Rows from a screen grounding dataset:

.....

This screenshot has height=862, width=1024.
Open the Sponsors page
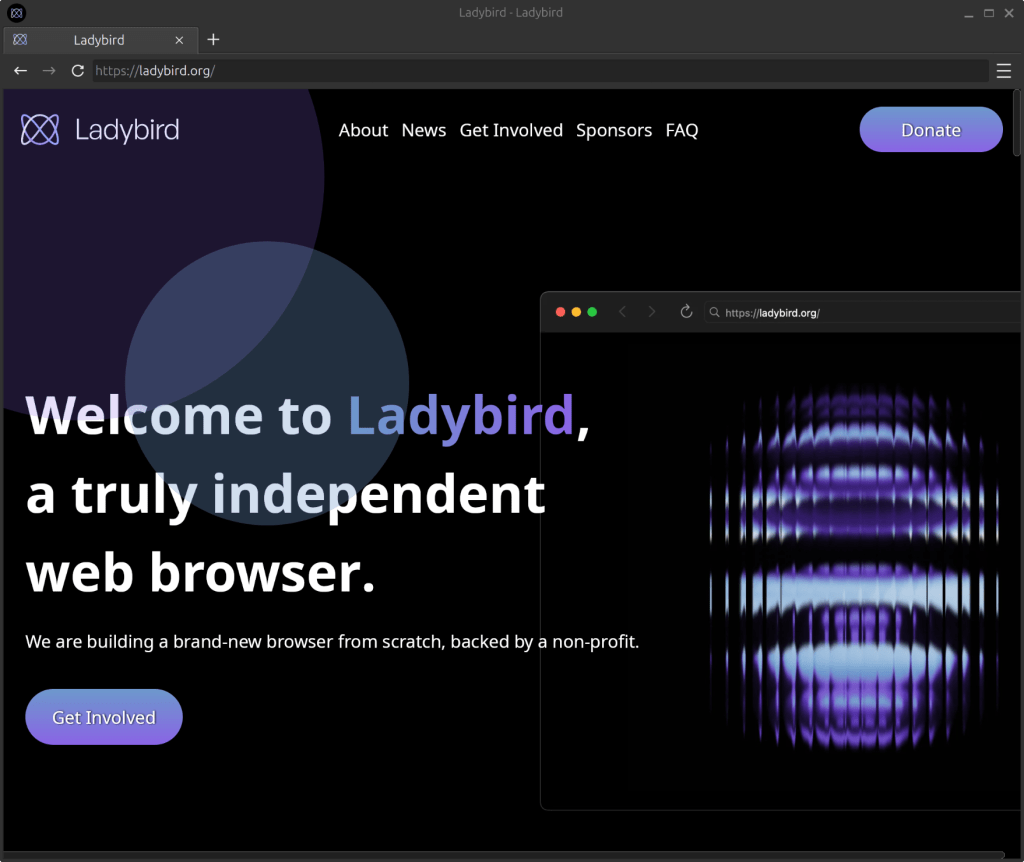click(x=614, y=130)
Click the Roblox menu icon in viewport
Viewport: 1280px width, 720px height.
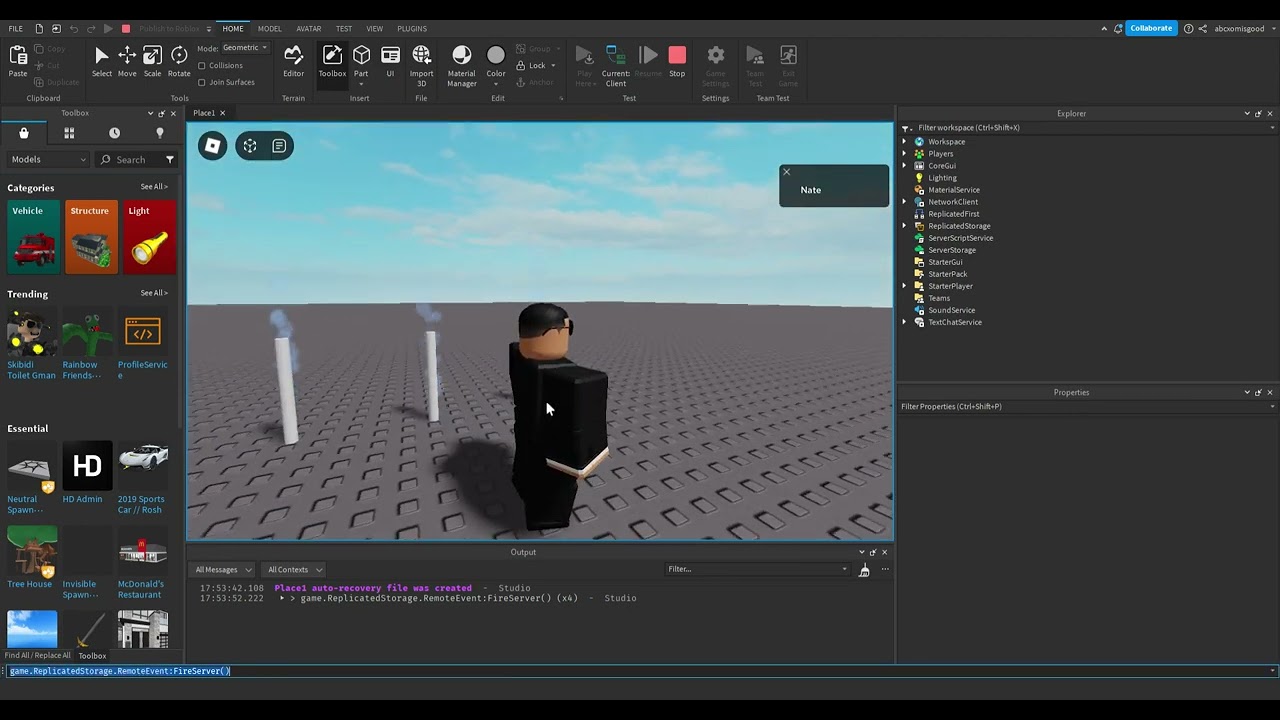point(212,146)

.....

Add 57 to every coordinate in the answers of the data above and write out all of its lines again, requests included, leaving the pictures out.

The completed task:
This screenshot has height=862, width=1024.
Open the Sponsors page
click(x=671, y=187)
Click the Roblox menu icon in viewport
Viewport: 1280px width, 720px height.
point(269,203)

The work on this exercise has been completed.